● **Stored data**:
· · · ·
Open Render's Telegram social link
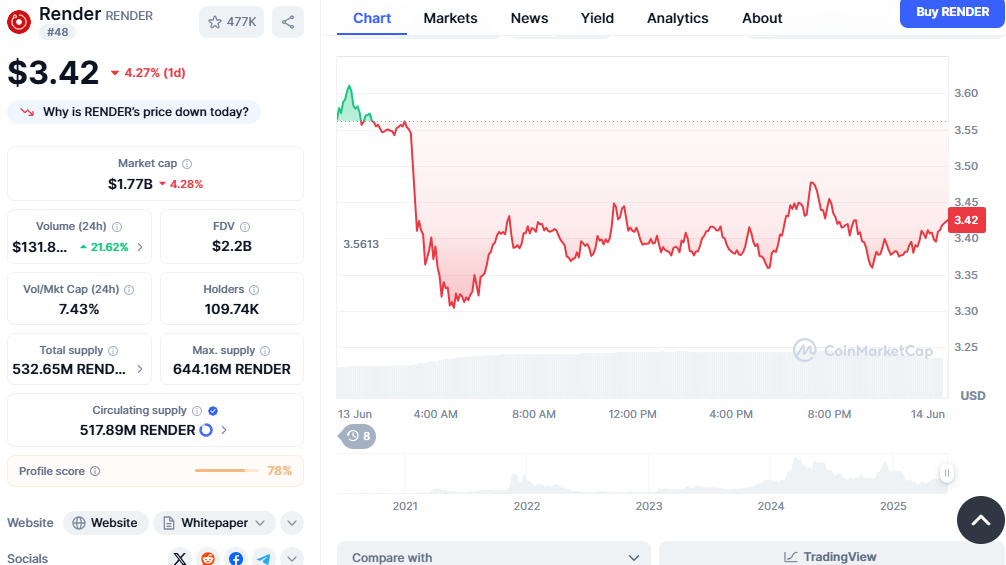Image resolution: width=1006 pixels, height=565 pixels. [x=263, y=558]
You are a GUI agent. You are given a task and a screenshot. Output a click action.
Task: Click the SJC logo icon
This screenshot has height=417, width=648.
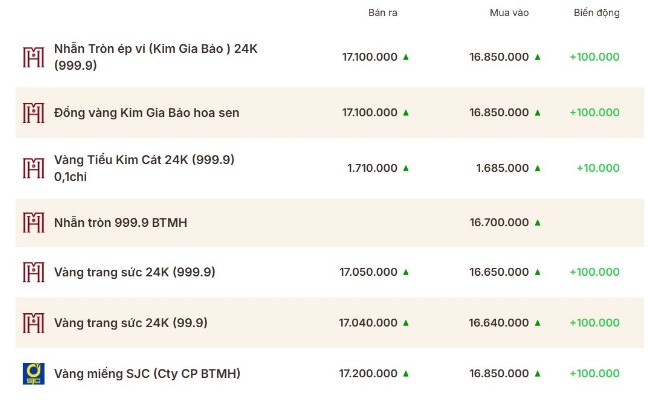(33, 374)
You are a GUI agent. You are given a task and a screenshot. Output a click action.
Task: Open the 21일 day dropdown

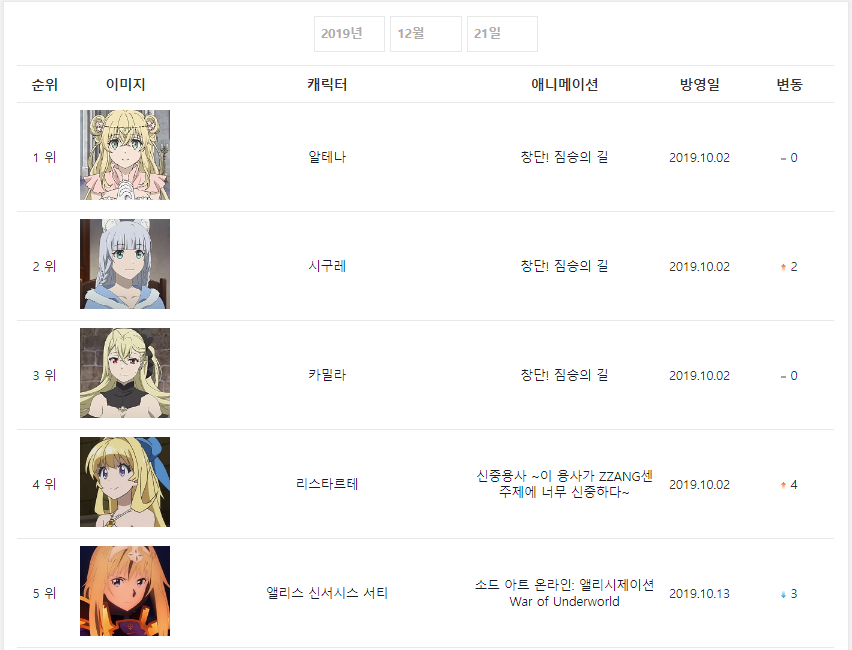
· · · ·
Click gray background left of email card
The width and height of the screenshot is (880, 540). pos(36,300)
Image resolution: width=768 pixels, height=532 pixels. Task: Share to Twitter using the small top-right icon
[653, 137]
· · · ·
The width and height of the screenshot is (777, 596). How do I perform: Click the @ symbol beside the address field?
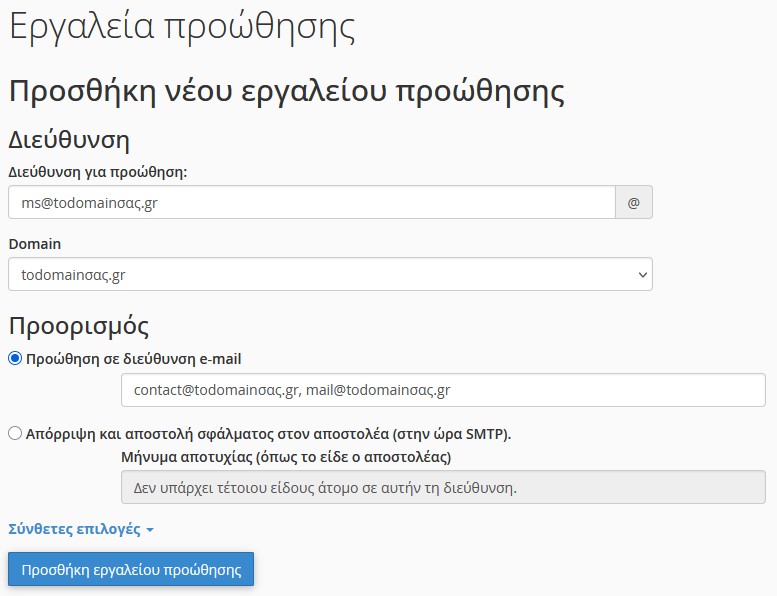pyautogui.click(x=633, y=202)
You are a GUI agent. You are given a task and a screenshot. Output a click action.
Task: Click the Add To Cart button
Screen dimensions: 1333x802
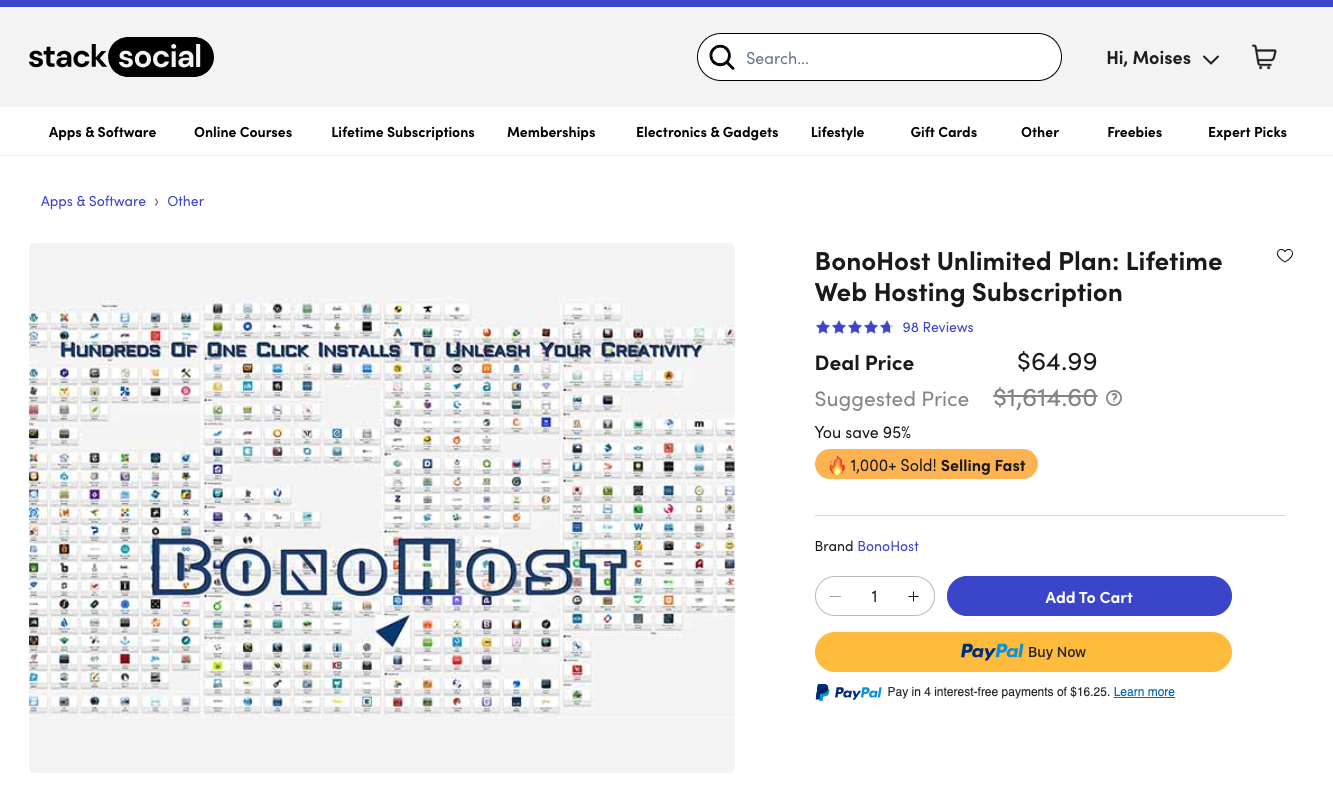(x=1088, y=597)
· · · ·
A verbatim reproduction is expected: starting at the line above that has "Open Render's Telegram social link", ending at the line that has "Task: Open the 21일 day dropdown", both included, and with no pictures and no other lines.

● **Solution to the problem**:
Open Render's Telegram social link
Image resolution: width=1006 pixels, height=565 pixels. [x=263, y=558]
You are a GUI agent. You are given a task and a screenshot. Output a click action.
Task: Click the SJC logo icon
This screenshot has height=417, width=648.
(33, 374)
You are a GUI agent. You are given a task and a screenshot. Output a click action.
Task: Open the 21일 day dropdown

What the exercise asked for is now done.